Now in this video, we're not trying to identify the c's; we're just trying to say, can we apply the mean value theorem? So let's look at this first interval from negative 5 to negative 1, the closed interval. So we're going from negative 5 to negative 1.

So are we differentiable over the interval, over the open interval? Well, we have this discontinuity over here; that's not going to make it differentiable. And of course, if we're not continuous, we're not going to be differentiable here. So this discontinuity here actually violates both of these conditions. And so for this first interval, we would say no, the mean value theorem does not apply.

Now the second one from negative one to three—so I'll do this in a slightly different color. So we're going to go from negative one right over there to three, and if you look over this interval, it looks like over that interval, over that closed interval, our function just really looks like a line.

And so it is both continuous and differentiable over that interval, and it makes sense that the mean value theorem applies. It's actually every c on this interval where the derivative is the instantaneous rate of change equal to the average rate of change because it looks linear over this interval. So the mean value theorem definitely applies over there.

Now what about from 3 to 7, the closed interval from 3 to 7? So when we look at this closed interval, we're definitely continuous over the interval, so we meet the second criteria. But are we differentiable?

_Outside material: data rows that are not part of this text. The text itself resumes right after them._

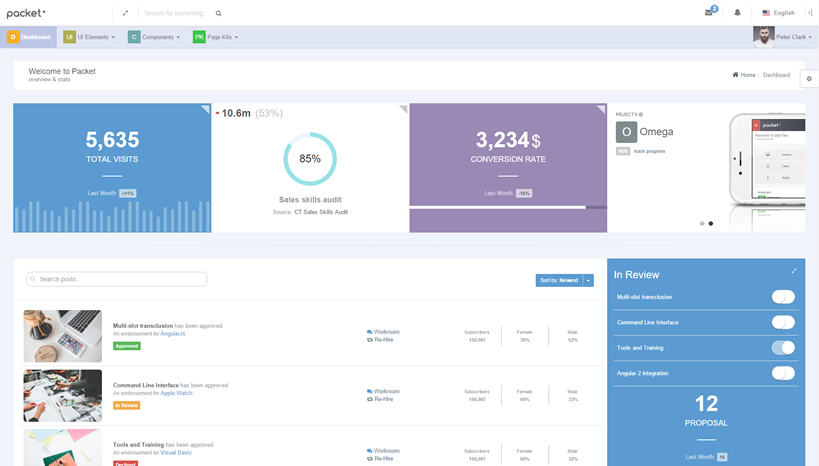This screenshot has width=819, height=466.
Task: Click the first carousel dot in Projects card
Action: [x=702, y=224]
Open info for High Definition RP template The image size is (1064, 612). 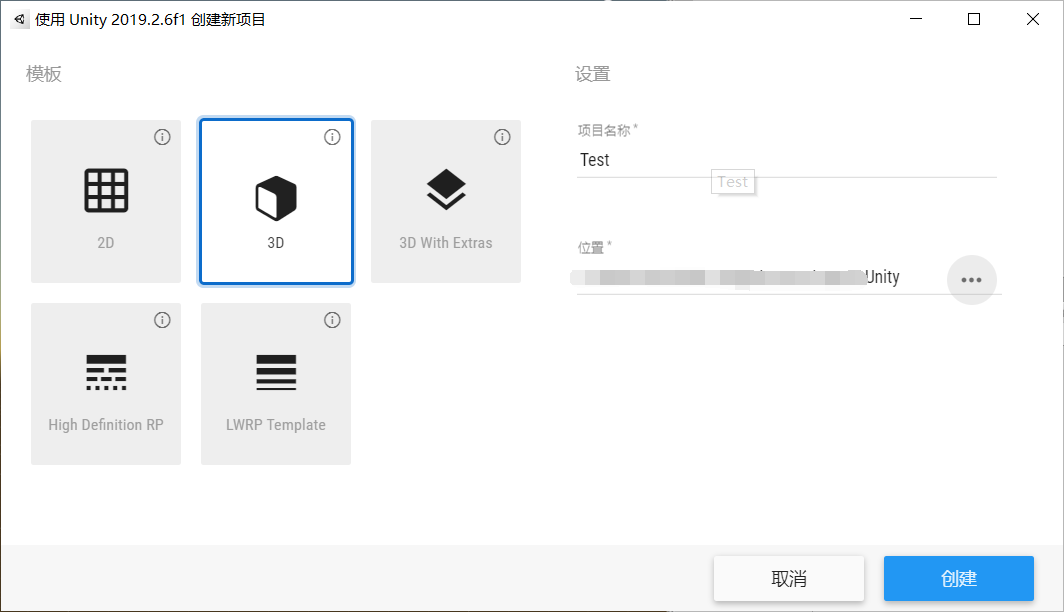coord(162,320)
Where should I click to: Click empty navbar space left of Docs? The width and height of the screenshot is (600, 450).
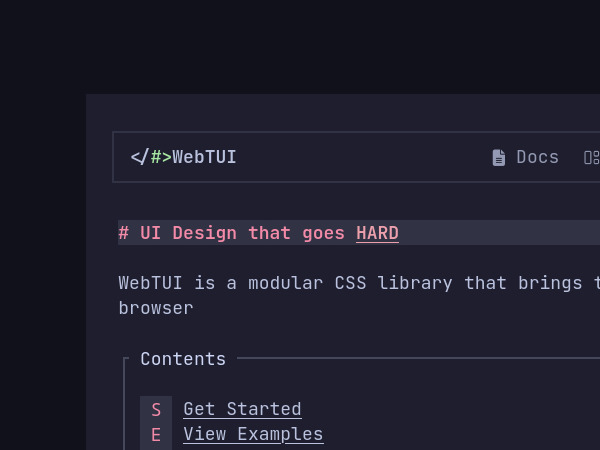point(360,157)
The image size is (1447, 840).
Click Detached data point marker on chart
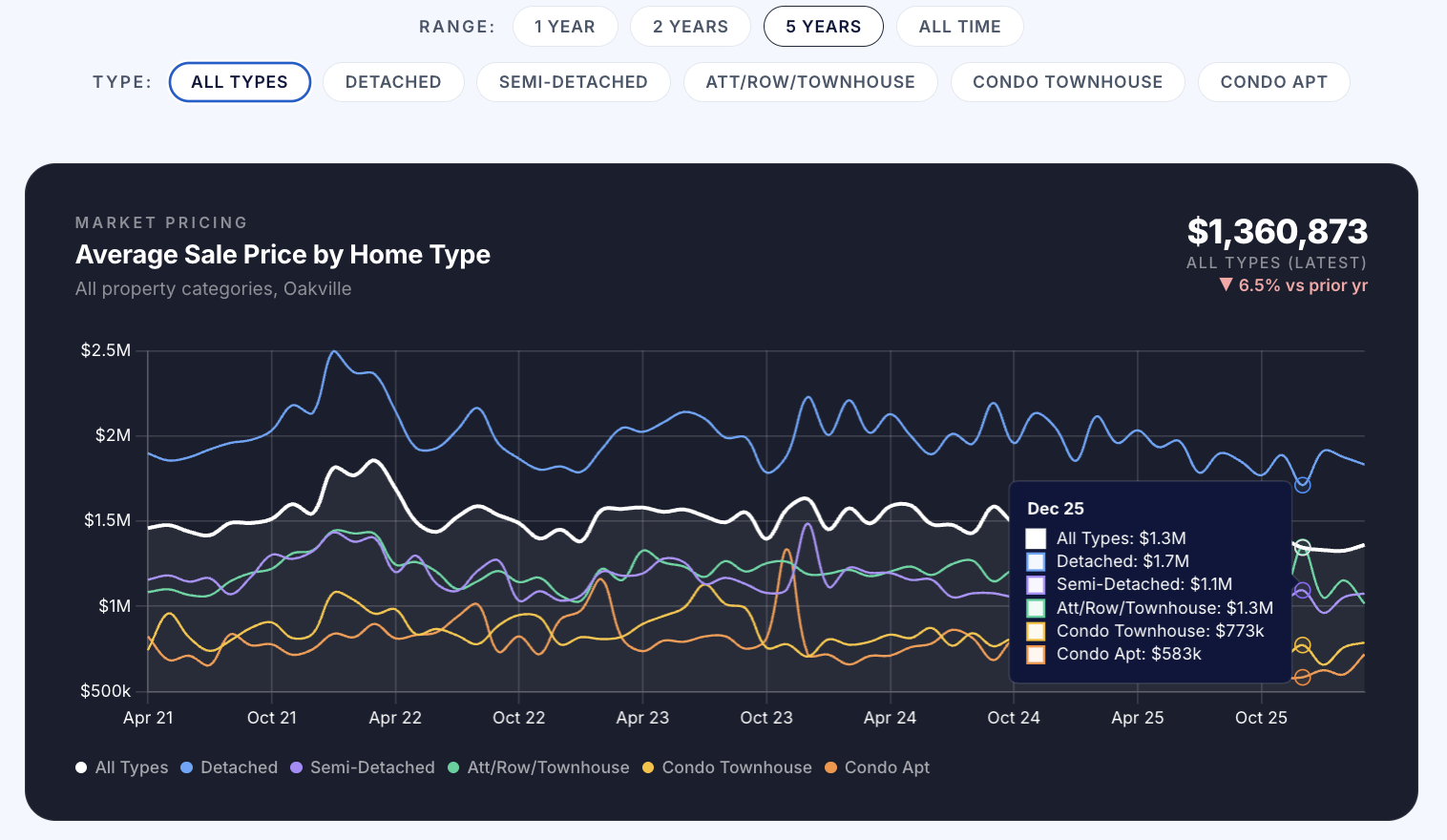point(1302,485)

Well, a good giveaway of a point that is continuous but not differentiable is right over here. Whenever you have these sharp edges, because what we don't have is a well-defined slope of a tangent line here. Maybe, you know, would it be that? Would it be that? Would it be that? And so because we aren't differentiable at that point at x is equal to 6, we aren't differentiable over this open interval from 3 to 7, and so the mean value theorem does not apply.

And you can even see that visually. The average rate of change between the endpoints of our interval—or if we want to think about the slope of the secant line— that's that right over there. And over the interval, we don't see any point where the instantaneous rate of change, where the slope of the tangent line, is equal to the slope of the secant line between the endpoints of our interval.

So once again, the mean value theorem would not apply. Now what about from negative 3 to 2? I'll do this in orange—so from negative 3 right over there to 2. Well, if we look at the open interval from negative 3 to 2, so we're not considering what happens at negative three and at two, over the open interval it does look like we are both differentiable and continuous.

So we're definitely differentiable over the open interval, but clearly, we're not continuous over the closed interval at negative 3. We actually are not continuous, and so because of that, the mean value theorem does not apply.

And you can actually even see that it would not apply because if you look at the slope of the secant line between our endpoints, that's the secant line right over there. And so you could see over that interval, there is no c between negative 3 and 2 where the slope of the tangent line or the instantaneous slope or the derivative is going to be the same as the slope of the secant line.

And that doesn't violate the mean value theorem because the mean value theorem just doesn't apply here; we haven't met the condition of being continuous over the closed interval.